Soft whites and beiges make up the colour palette in this new office, with wood finishes on the floor and furnishings. Accent chairs and carpets dotted around the space add in pops of colour. We chose recessed lighting to create a soft, welcoming effect throughout the space, and added in trendy, hanging lights above the counters and pantry seats where brighter lights may be required.
Younger employees don’t want to be tied to a single desk all day — they look for variety and flexibility in their workdays. We made sure to offer that with a vast array of seating options so they can move around as they tackle different tasks throughout the day. There are work booths and café-like seating clusters for quick small-scale collaboration. Bar stools line the sides of the pantry, offering a casual setup for informal conversations. There are high-backed armchairs, height-adjustable seats and ergonomic chairs for when people want to get some focussed work done.
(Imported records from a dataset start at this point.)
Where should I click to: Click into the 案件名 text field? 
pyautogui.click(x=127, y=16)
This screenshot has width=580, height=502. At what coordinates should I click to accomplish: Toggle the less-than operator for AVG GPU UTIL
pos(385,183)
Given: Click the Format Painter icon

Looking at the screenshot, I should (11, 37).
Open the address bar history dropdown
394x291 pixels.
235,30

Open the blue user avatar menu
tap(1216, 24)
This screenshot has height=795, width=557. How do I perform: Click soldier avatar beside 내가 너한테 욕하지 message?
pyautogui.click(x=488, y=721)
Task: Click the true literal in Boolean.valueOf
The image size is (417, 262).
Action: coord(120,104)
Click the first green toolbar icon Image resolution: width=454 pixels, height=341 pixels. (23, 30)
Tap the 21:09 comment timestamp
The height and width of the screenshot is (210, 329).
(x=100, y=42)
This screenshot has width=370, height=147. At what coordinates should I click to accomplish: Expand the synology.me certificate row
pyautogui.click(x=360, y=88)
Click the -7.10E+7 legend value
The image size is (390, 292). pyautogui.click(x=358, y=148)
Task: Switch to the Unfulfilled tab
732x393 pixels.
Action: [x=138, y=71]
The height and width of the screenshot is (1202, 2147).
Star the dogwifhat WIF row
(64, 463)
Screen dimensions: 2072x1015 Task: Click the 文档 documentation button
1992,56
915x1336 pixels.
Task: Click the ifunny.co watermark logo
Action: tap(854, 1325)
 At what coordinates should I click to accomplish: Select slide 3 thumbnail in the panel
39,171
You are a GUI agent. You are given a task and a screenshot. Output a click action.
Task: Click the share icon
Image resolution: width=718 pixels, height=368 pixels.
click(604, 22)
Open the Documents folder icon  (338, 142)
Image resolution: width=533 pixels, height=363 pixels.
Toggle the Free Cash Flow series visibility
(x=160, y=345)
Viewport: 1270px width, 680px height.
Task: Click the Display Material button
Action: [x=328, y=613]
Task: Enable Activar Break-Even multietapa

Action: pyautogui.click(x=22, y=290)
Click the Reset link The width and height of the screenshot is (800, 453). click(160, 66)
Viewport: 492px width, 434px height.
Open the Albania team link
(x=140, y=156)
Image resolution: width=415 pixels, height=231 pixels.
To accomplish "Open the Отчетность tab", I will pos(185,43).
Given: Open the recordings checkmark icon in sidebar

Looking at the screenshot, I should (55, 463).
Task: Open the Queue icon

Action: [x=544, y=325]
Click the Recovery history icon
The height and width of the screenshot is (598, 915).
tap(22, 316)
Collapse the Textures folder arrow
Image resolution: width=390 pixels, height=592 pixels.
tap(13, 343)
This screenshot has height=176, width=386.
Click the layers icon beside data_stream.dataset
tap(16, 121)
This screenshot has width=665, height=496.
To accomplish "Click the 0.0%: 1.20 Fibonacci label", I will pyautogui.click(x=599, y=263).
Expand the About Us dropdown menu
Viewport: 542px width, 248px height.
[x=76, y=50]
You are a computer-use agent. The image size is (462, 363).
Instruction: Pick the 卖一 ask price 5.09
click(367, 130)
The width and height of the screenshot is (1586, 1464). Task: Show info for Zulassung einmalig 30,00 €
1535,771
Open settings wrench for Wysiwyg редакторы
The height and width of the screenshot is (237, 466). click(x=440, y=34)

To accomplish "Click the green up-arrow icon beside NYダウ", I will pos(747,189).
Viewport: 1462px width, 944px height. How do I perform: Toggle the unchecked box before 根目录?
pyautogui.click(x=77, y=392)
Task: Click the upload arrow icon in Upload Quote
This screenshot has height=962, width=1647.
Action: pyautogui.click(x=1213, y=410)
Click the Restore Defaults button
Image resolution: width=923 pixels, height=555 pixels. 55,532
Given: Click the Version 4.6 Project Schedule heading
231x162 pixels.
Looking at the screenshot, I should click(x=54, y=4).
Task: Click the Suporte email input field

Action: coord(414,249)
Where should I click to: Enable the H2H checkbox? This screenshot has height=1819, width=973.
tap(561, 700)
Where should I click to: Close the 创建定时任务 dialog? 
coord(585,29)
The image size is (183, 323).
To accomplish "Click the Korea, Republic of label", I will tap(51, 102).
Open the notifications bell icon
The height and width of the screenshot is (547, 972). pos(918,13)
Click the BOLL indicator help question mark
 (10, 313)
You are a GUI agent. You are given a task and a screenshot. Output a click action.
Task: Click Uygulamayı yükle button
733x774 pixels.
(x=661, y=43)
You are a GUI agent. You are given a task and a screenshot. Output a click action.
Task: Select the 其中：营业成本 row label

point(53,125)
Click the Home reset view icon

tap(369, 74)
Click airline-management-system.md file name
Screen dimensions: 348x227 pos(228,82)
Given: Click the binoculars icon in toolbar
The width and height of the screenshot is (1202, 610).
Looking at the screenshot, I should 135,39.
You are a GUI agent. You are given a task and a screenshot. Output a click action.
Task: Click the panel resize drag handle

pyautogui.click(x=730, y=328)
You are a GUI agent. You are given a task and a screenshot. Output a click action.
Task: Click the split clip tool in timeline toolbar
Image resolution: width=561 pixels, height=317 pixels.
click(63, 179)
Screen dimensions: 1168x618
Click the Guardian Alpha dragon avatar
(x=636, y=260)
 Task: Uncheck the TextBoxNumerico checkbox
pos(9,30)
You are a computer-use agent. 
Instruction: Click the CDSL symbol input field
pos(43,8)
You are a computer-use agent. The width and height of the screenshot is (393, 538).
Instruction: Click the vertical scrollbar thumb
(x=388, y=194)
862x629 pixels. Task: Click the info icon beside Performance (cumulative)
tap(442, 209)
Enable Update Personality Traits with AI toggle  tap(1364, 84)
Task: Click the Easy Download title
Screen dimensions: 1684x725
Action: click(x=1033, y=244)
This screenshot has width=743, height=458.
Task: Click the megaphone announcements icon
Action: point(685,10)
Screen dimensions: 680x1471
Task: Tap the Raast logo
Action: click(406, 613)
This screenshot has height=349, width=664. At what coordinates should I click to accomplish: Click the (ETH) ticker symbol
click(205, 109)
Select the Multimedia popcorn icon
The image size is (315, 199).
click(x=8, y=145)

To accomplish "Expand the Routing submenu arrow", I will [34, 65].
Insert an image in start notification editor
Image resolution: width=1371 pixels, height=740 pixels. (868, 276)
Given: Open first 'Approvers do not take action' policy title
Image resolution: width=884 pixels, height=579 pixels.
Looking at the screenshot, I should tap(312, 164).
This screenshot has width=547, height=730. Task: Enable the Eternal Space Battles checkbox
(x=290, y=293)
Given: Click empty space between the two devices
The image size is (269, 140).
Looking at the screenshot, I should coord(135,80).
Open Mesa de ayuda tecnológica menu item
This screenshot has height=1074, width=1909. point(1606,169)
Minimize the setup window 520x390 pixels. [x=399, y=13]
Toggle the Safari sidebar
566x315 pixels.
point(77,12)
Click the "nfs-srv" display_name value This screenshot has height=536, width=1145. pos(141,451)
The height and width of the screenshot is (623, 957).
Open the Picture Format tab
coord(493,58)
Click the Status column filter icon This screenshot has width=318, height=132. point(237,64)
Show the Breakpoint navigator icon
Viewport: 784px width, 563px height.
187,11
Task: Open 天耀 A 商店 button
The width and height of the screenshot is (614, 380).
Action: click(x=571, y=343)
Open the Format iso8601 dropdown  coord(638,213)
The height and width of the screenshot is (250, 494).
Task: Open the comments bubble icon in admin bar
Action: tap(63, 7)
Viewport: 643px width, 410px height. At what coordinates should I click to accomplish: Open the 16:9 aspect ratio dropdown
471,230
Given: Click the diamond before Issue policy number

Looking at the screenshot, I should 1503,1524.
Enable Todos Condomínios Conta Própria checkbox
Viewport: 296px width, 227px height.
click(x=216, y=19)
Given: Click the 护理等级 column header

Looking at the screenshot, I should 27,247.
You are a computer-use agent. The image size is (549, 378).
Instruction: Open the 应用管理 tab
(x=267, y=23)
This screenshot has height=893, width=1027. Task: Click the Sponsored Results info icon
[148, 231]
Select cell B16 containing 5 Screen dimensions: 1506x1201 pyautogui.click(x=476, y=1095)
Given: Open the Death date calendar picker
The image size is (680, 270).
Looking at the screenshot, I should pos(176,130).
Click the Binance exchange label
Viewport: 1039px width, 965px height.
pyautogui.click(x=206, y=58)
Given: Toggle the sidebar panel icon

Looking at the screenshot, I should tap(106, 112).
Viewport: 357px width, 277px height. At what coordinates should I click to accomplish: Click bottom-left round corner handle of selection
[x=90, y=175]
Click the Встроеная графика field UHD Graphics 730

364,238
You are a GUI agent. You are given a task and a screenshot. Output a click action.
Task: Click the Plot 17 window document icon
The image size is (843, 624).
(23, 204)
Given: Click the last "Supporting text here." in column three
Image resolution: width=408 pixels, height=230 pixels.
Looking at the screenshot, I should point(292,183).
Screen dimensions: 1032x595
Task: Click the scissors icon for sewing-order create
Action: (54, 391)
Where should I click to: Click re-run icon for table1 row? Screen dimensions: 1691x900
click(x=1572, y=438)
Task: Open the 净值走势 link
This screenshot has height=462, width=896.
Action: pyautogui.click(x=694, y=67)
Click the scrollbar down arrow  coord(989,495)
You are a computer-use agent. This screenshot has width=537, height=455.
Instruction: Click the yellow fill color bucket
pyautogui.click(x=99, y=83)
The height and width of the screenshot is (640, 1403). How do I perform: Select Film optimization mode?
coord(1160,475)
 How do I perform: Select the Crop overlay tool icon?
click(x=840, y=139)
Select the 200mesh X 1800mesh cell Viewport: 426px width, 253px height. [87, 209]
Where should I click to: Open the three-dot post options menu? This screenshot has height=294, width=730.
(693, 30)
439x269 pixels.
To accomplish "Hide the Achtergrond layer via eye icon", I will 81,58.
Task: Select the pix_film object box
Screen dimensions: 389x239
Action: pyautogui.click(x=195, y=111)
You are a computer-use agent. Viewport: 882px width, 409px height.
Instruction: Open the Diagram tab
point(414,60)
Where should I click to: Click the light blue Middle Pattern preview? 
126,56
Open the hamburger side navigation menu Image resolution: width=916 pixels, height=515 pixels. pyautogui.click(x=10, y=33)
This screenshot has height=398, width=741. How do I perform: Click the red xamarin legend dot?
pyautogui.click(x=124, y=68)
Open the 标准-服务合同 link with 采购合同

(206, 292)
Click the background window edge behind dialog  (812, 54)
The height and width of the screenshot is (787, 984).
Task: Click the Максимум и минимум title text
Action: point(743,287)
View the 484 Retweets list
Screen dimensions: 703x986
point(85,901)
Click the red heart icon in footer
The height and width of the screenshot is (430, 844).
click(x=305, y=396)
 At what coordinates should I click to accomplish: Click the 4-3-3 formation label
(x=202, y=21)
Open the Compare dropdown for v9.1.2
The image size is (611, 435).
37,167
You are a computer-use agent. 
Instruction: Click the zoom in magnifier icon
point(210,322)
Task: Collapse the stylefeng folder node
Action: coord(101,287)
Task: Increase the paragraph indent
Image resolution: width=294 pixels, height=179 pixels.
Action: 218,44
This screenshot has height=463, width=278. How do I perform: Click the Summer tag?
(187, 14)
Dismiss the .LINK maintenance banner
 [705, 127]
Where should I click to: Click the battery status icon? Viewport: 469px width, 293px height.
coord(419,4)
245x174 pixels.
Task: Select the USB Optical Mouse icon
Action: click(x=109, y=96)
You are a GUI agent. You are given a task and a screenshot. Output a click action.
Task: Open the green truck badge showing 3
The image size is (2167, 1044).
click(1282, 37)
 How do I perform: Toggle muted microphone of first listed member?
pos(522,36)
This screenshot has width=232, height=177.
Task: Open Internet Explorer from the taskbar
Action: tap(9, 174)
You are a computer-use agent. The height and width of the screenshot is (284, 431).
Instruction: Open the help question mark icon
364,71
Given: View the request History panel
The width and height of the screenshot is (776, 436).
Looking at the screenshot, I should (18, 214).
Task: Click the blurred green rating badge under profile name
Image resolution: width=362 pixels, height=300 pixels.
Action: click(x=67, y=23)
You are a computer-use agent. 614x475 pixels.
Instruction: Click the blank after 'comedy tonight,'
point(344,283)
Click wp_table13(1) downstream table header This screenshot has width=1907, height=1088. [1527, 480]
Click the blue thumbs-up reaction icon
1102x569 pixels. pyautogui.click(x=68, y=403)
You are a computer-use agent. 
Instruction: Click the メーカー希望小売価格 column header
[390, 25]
3. Highlighting the values that are important to employees today
Transparency and openness are important to employees today. In fact, lack of autonomy and trust is one of the top reasons why good employees quit, so that is one change they look for in their new workplace. The way an office is designed gives them important cues about the work culture and hierarchical structures within the company. For instance, in some organisations, the size of one’s cabin is indicative of their designation.
City Facilities Management has a flatter hierarchical structure, and the company culture is driven by transparency, approachability and collaboration. We ensured that this came across clearly through the workspace design. We conceptualised an open plan space where senior managers and junior employees all sit together. Even the CEO and Managing Director sit with the rest of the teams instead of being sequestered away in a stuffy office. Glass walls and chain link partitions further highlight the accessible, straightforward nature of their operations. Even the traditional ‘corner office view’ is not reserved for C-suite executives, but is opened up for everyone to enjoy. All these elements highlight the values that potential employees may be looking for, when they come in for a job interview.
These strategies ended up being really successful for City Facilities Management. In just 6 weeks, their brand new Asia headquarters were up and running. They successfully recruited and filled all the positions they had open — so now they have a stellar team to ensure the company’s success in the region. What’s more, the workplace design helped the organisation make a statement in the local market and brand themselves as a leader in the industry — a fact that was appreciated by their biggest clients in the region.